Es gibt Klischees, die stimmen. Dass Asiat*innen gerne Reis essen zum Beispiel. Und wenn ich sage „Reis“, meine ich Reis aus dem Reiskocher. Als Kind habe ich mich immer gewundert, wenn im Fernsehen Werbung für „Uncle Ben’s Reis“ lief. Dort rieselten die einzelnen Reiskörner stets elegant und in Zeitlupe aus dem „praktischen Kochbeutel“– und die Familie freute sich über so viel Lockerheit.

Ich dachte immer: Wie unrealistisch. DAS ist doch kein Reis. Ich kannte nur unseren Klebereis aus dem dampfenden Reiskocher. Meine koreanischen Eltern dachten nicht daran, Reis im Kochbeutel zu erwerben. Sie kauften lieber 10-Kilo-Säcke. Unter der Spüle stand bei uns immer ein offener Riesen-Eimer mit Reis und ein Becher zum Abfüllen.

Um die richtige Wassermenge in den Reiskocher abzumessen, legte mein Vater seine Hand auf den Reis im Topf. Wenn das Wasser die Finger bedeckte, war es genug Wasser. Ich weiß bis heute nicht, warum meine Eltern nicht einfach die Zahlenskala am Rand des Topfes genutzt haben. Aber meine Mutter kocht bis heute ohne Rezept und immer „nach Augenmaß“.

Als ich Student war, schenkten mir koreanische Freunde einen Reiskocher zum Geburtstag. Sie beschrifteten ihn mit ihren Namen und Sprüchen.

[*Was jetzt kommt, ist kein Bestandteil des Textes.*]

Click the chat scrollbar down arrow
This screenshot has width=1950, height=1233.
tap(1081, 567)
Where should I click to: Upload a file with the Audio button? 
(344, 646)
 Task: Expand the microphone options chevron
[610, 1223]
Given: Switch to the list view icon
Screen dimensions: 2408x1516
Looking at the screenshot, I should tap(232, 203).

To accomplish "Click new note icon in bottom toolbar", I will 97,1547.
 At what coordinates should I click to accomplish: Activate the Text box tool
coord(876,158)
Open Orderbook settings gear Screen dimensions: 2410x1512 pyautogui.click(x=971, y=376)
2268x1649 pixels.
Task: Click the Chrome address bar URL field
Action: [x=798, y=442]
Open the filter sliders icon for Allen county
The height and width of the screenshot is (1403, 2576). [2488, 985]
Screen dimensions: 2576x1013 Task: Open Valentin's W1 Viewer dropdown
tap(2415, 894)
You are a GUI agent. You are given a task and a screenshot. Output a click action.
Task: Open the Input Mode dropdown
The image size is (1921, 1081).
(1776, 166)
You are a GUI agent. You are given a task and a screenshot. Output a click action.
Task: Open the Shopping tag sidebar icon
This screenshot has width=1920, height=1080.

Heute habe ich ein neueres Modell, mit praktischer Timer-Funktion. Die aktuellen Top-Modelle können sogar reden und sehen eher aus wie ein futuristischer Motorradhelm. Manche können sich mit dem Internet verbinden und andere werden über App gesteuert. Reis auf höchstem Niveau. Klar, man kann ihn auch im stinknormalen Topf zubereiten, aber das ist nicht dasselbe. Zumindest nicht für mich.

Wenn ich Reis esse, fühle ich mich zu Hause. Er muss im Reiskocher gemacht sein und auf eine bestimmte Weise dampfen, riechen – und vor allem muss er: kleben.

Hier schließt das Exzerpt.